"Fall asleep..." she echoed, watching him quite like she might have watched a bug crawling on the wall, "Leslie Ida that is the dumbest story I've ever heard, that is so dumb it would have taken an...an Irishman to make it up!"
Duke made an obvious whimper of indignation as he pawed at the ground lightly. The hound's involvement in the conversation was simply because of the fact that he had been ignored for more than sixty seconds at one time. Leslie patted him on the side of the head, but maintained eye contact with the cook that stood directly in front of him with an intense look in her eye.
"Look who's talking," she said wiping at a tear with the back of her hand as she was shaken by another semi-hysterical giggle, "here you are comin' up in the world and you've not got any shoes. What's in your head, Lez?"

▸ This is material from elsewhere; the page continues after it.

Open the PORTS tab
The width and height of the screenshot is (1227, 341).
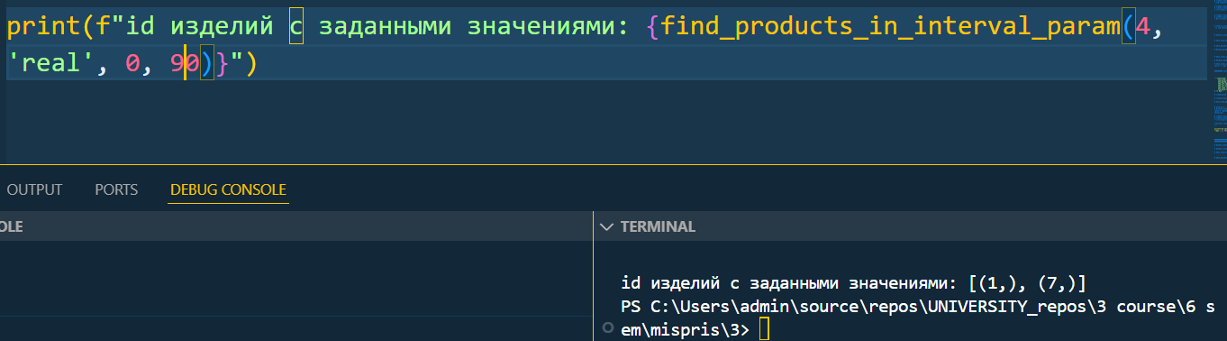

"Oh, you know me, Molly. Just going through life by the seat of my pants."
As his old friend went through to recount what happened in the time after his departure from Boston, something suddenly came to mind. While he was so preoccupied with figuring out his own life after stepping off the train, he never considered what happened to the Pitters. It wasn't like he could have included When her tears began to flow, Leslie could feel himself growing red as the awkward moment could very well be seen by the rest of the crew.
They were only an hour into the flight and he already looked like he was bullying the chef to tears.

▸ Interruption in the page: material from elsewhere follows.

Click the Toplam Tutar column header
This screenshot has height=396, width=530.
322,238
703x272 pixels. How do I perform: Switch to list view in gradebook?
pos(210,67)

"At least you're not dead and I guess that's not nothin'."
A chuckle finally escaped Leslie. His gaze passed across the room and we was sure that he wanted to spend the rest of the night going over every minute of each other's lives that they had missed. Events that he had never thought to put down on paper and simply send to the last address that he knew she had- for all he knew, her parents were still tending to the same apartment he climbed the fire escape of so many years ago.

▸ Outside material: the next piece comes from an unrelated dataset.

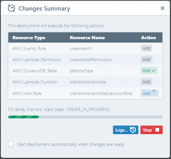Select the Resource Type column header

(29, 38)
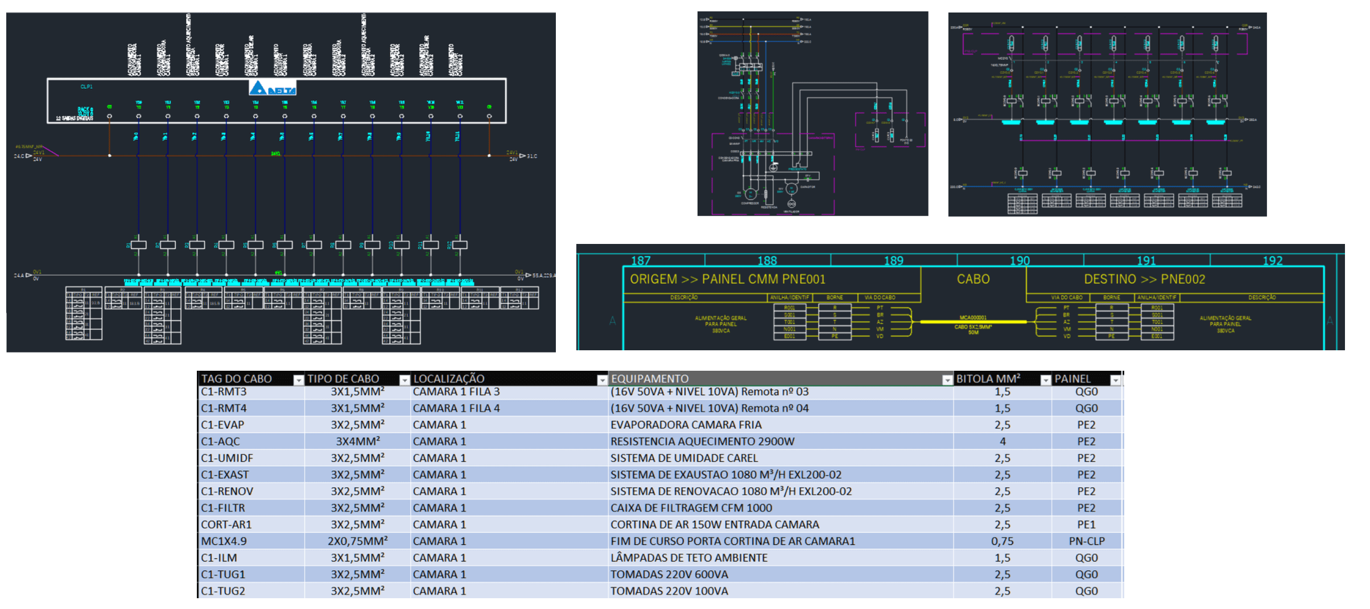Click the first relay coil symbol R1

"Listen, Moll," The Lieutenant started, clearing his throat slightly. "My shift to navigate for the night's about to start- we should be getting to Giza tomorrow and I don't want anything to get us off track. Maybe after you get breakfast done for this little army in the morning we could go to the observation deck and talk. I'm sure a lot's happened to both of us that we could find out for hours."
Leslie extended his hand, which barely brushed against Molly's wrist. He wasn't sure if it would be crossing boundaries after all these years and he sure as hell still wasn't sure if she was going to clock him in the jaw. "I'm sorry, Peach Pitt. Really."
With that, he exited the common room and headed to the front of the ship; Duke trotting lazily at his side.
***
Far away from the crew floating aboard the Exodus, along the west bank of the Nile river, there was a rather large tent with two men sitting inside. The state of well-being between these two men were vastly different. The first sat at a wooden table for one with a silver dish piled high with delicious, exotic food. Silver, steaming clouds extended to the canvas ceiling, making a division down the center of the room. The other man was tied to the opposite chair whimpering with his head rolling back and forth on his shoulders in pain.
The first man was Nikkos Flauros, who took no notice of the man sitting in pain across from him. Instead, the only noise was the sound he made picking at the food with his grubby, bandaged covered fingers, eating it unceremoniously like a ravenous animal. His hair was long, unkempt and covered in dried mud with a beard to match. Even slouched over a meal, the man was imposing and had seen his fair share of fights in the past.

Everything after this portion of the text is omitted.